[EXERCISES]
(a) In the wealth inequality post, what percentage of survey takers said they wanted to live in the country shown in Pie Chart C?
(b) Quote the wealth inequality post from "And almost two" to "the United States.".
(c) Summarize the wealth inequality post in three sentences.

[DOCUMENT SECTION]
+ + +

This video, already viewed by about 800,000 people since it came out last November is, for some reason, racing around the Internet with new abandon today.
It’s not that it’s not interesting. It certainly is. It’s just that it’s not that new. It’s based on a study that actually was released in 2010 by Michael Norton, of Harvard Business School. He co-authored the paper.
He talked to Steve Inskeep about it back in 2010.
And almost two years ago, PBS Newshour tried to recreate Norton’s (and his colleague’s) work. It presented several pie charts of countries’ distribution of wealth and asked people which country they’d like to live in.
Pie Chart C, based on Norton’s work, was actually the United States, although the country wasn’t named. Only 9 percent of people who took the survey said they wanted to live there.
The exercise was done as part of a series on inequality in the United States.
Watch Americans Facing More Inequality, More Debt and Now More Trouble? on PBS. See more from PBS NewsHour.
“It’s probably a good thing that the public underestimates how much wealth inequality there is,” Bryan D. Caplan of George Mason University told Business Week back in 2010, since “they tend not to understand the ways that wealth inequality is good.”
In Harvard Business Review a little over a year ago, Norton’s colleague had his own theories — that the survey reflects how we view ourselves:
Norton and his coauthor, Dan Ariely (author of the popular title Predictably Irrational and a professor of behavioral economics at Duke), believe that one reason perceptions are so skewed is because the easy availability of credit masks people’s real financial situation. If your neighbors own the same make and model of car that you own, Norton points out, there’s no way to know whether they paid cash for theirs or took out a loan for the full amount. It’s easy, he says, to think, “I have a car and you have a car, so I guess wealth is equally distributed.” This perception is reinforced by the fact that people tend to interact primarily within their own social stratum.
What is surprising given these circumstances, says Norton, is that Americans at all income levels–the very rich as well as the very poor–said they would like wealth to be more evenly distributed.
Given that there’s been so much written and reported about the haves, have-somes, have-most, and have-nots, in the last few years, there seems to be more at work here in people’s incorrect perceptions of the distribution of wealth in the U.S. It’s about how wealth is redistributed.
Both Republicans and Democrats, Norton said, had roughly the same responses to the original survey and generally agreed on the way wealth should be distributed.
As it makes its way across Viralville today, it’s mostly attached as a justification that one way is preferred, but that’s not at all what the original paper said.
Still, it’s a good starting point — and an unusual starting point — in today’s public policy debate — figuring out on what we all agree.

+ + +

[THE DATA]
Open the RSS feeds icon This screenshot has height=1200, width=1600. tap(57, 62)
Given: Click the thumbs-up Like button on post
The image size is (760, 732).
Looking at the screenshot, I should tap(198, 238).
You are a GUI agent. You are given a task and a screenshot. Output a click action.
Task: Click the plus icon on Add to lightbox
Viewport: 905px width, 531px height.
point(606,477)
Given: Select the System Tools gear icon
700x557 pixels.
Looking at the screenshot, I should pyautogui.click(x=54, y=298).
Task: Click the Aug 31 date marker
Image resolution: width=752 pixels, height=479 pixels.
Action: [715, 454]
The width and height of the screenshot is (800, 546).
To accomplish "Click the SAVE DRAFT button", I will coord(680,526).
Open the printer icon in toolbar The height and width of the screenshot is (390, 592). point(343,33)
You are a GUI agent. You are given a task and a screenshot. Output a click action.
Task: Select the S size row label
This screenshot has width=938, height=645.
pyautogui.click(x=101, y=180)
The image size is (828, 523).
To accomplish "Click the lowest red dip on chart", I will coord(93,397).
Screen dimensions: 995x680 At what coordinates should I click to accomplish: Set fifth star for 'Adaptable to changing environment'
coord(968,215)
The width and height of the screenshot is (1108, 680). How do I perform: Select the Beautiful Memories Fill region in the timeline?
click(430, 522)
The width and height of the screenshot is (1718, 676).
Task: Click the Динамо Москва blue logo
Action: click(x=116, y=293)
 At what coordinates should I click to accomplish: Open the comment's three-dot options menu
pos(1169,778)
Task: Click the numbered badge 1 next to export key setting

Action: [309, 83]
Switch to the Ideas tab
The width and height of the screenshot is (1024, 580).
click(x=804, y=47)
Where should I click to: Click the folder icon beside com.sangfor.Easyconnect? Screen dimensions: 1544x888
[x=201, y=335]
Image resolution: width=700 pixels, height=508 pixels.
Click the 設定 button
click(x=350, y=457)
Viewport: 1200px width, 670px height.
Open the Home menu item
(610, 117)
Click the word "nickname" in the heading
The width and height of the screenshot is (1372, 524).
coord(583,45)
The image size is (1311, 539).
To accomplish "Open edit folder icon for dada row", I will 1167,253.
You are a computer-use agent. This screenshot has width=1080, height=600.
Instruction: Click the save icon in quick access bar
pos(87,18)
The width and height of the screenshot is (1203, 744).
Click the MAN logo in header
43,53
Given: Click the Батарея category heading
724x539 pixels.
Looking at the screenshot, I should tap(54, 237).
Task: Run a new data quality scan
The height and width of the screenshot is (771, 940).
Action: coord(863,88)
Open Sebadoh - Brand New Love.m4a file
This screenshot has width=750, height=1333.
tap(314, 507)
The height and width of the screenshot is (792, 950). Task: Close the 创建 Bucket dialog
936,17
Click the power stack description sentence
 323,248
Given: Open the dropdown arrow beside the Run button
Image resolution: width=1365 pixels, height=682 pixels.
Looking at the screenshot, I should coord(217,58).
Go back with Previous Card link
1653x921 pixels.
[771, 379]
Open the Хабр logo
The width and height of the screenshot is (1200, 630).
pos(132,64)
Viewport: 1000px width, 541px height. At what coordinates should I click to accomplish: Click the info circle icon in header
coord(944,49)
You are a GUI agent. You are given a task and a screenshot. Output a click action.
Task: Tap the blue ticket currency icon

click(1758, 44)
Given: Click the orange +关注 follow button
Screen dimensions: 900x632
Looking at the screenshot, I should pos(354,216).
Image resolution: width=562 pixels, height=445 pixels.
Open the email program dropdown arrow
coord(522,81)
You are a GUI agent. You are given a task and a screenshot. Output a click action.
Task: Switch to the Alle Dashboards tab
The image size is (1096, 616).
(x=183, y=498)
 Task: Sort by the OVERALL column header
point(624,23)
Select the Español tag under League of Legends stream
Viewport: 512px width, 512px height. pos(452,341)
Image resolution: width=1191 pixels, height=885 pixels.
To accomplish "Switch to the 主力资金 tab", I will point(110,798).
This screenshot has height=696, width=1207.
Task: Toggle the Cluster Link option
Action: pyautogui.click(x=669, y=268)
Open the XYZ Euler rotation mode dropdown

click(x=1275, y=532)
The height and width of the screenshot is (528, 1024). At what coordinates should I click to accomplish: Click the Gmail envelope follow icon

+ + +

[YOUR RESPONSES]
(a) 9 percent

(b)
And almost two years ago, PBS Newshour tried to recreate Norton’s (and his colleague’s) work. It presented several pie charts of countries’ distribution of wealth and asked people which country they’d like to live in.
Pie Chart C, based on Norton’s work, was actually the United States, although the country wasn’t named. Only 9 percent of people who took the survey said they wanted to live there.
The exercise was done as part of a series on inequality in the United States.

(c) A video viewed by about 800,000 people since last November is spreading across the Internet again, although it is based on a 2010 study co-authored by Michael Norton of Harvard Business School. Norton and coauthor Dan Ariely believe perceptions of wealth are skewed partly because easy credit masks people's real financial situation, and they found that Americans at all income levels, Republicans and Democrats alike, wanted wealth distributed more evenly. The video is mostly shared as a justification that one way is preferred, which is not what the original paper said, but it remains a good starting point for figuring out what everyone agrees on.